On Gov. Gavin Newsom’s desk, awaiting a signature, is a bill requiring all Fluffies and Fidos to be microchipped before leaving animal shelters and rescues.

“Honestly, we’re long overdue for this bill to be law,” said Judie Mancuso, founder, CEO and president of Social Compassion In Legislation, which pushed this and a long list of animal welfare bills in Sacramento. “With all of the disastrous stuff that’s happened in 2020, this should be one good thing coming out of it.”

An adopted cat looks out of its box at the LA Animal Services East Valley Animal Shelter in Van Nuys in July. (Photo by Michael Owen Baker, contributing photographer)

SB 573 by Sen. Ling Ling Chang, R-Diamond Bar, would require microchipping for all dogs and cats, whether the animals are getting new homes or being reunited with their owners. It has not been an easy road: An earlier version was vetoed by Gov. Jerry Brown in 2011.

“Under current law, local agencies and shelters can — and should — require animals to be microchipped before being released. There is no need for state law to mandate the procedure, which would then require the state to pay for it,” Brown said then in his veto message.

Newsom vetoed a similar bill by Chang last year, saying, “I am supportive of the important objective of this legislation to reunite more pets with their families and thereby decrease the number of euthanized animals in California. However, by requiring microchipping as a condition of reclaiming a pet, the bill has the unintended consequence of creating a burden for those who may already be struggling with the basic costs of caring for their pets and thereby do not have the financial capacity to pay for the microchip implant and the annual fees.”

The bill on Newsom’s desk now addresses that concern by adding an economic hardship exemption, though owners would be steered to rescue groups that can help with the bills, as well as low-cost services.

Frustrating year

Mancuso’s group had a dozen bills working their way through the legislature B.C. — before COVID — but had to whittle that down as the pandemic took center stage.

The 12 bills were reduced to just three: The Chang microchip bill; a trophy-hunting ban that would have prohibited Californians from possessing taxidermy souvenirs of majestic African wildlife, by Sen. Henry Stern, D-Canoga Park; and a re-do on the animal blood bank bill that Newsom vetoed last year because it didn’t go far enough, by Sen. Scott Wilk, R-Santa Clarita.

Greyhounds in their kennels at Hemopet in Garden Grove. (File photo by Leonard Ortiz,Orange County Register/SCNG)

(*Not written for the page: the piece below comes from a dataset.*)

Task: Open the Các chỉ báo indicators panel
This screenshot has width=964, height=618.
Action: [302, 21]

The blood bank bill would have done exactly what Newsom asked for: Phase out “closed colony” blood banks like Garden Grove’s Hemopet, where dogs are kept in cages for months and years to harvest their blood for sale, while also legalizing a more humane, volunteer animal blood donation system. The chair of Assembly Agriculture Committee declined to give the bill a hearing because it wasn’t directly related to COVID-19, and supporters fear animals will die from a blood shortage as a result.

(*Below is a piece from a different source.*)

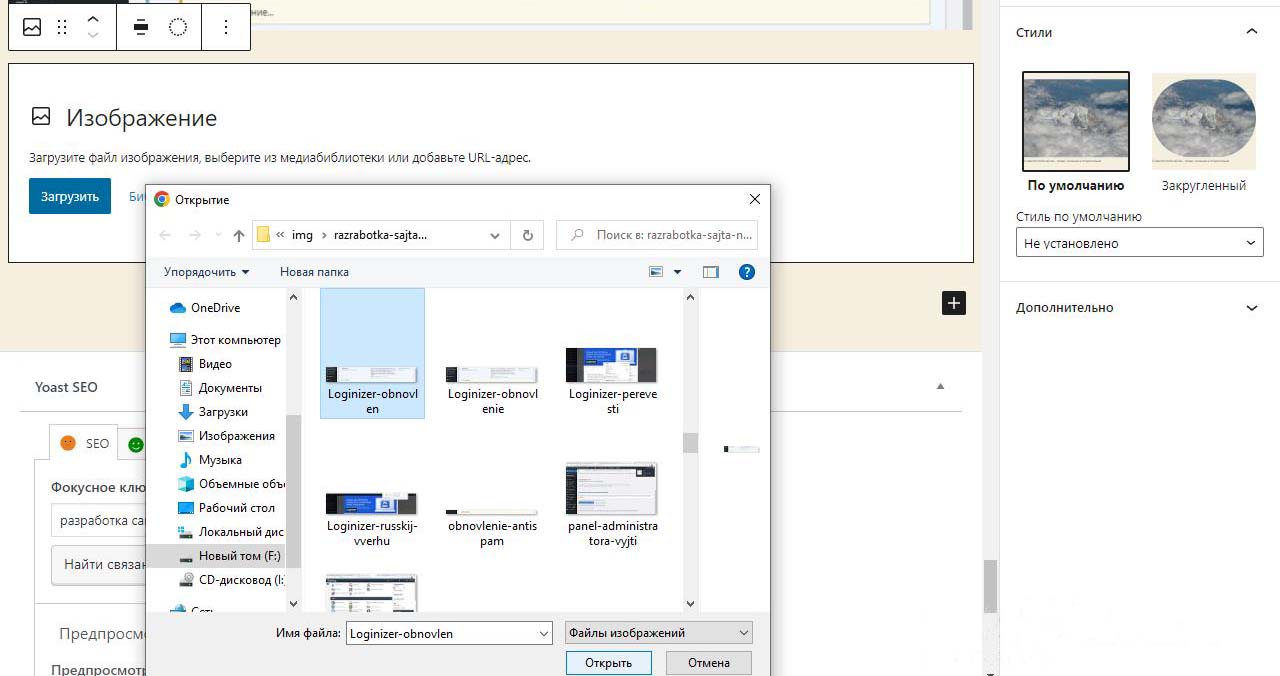
Task: Click the image block type icon in toolbar
Action: tap(32, 28)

The trophy ban bill, SB 1175, was a nail-biter to the end. It passed the Senate, was approved by the Assembly with some amendments on the last evening of the legislative session, then headed back to the Senate for a procedural concurrence vote. The session officially ended at midnight, and there was chaos as some lawmakers tried to push bills over the finish line while others endeavored to delay bills they didn’t like. The clock ran out and Stern’s trophy bill died without that final procedural vote at the stroke of midnight — as did many other bills.

Opponents of the bill argued that many African countries rely on revenues from trophy hunting to pay for conservation, and so the ban would be counterproductive.

“I’m devastated,” Mancuso said after the session ended. “Physically ill. I haven’t been able to sleep. I wake up in the middle of the night thinking of the blood bank bill. For me, this is about saving animals’ lives. It’s heart-wrenching.”

In any other year, all three bills may well have landed on the governor’s desk. Lawmakers and activists say they will regroup and try again in the next legislative session.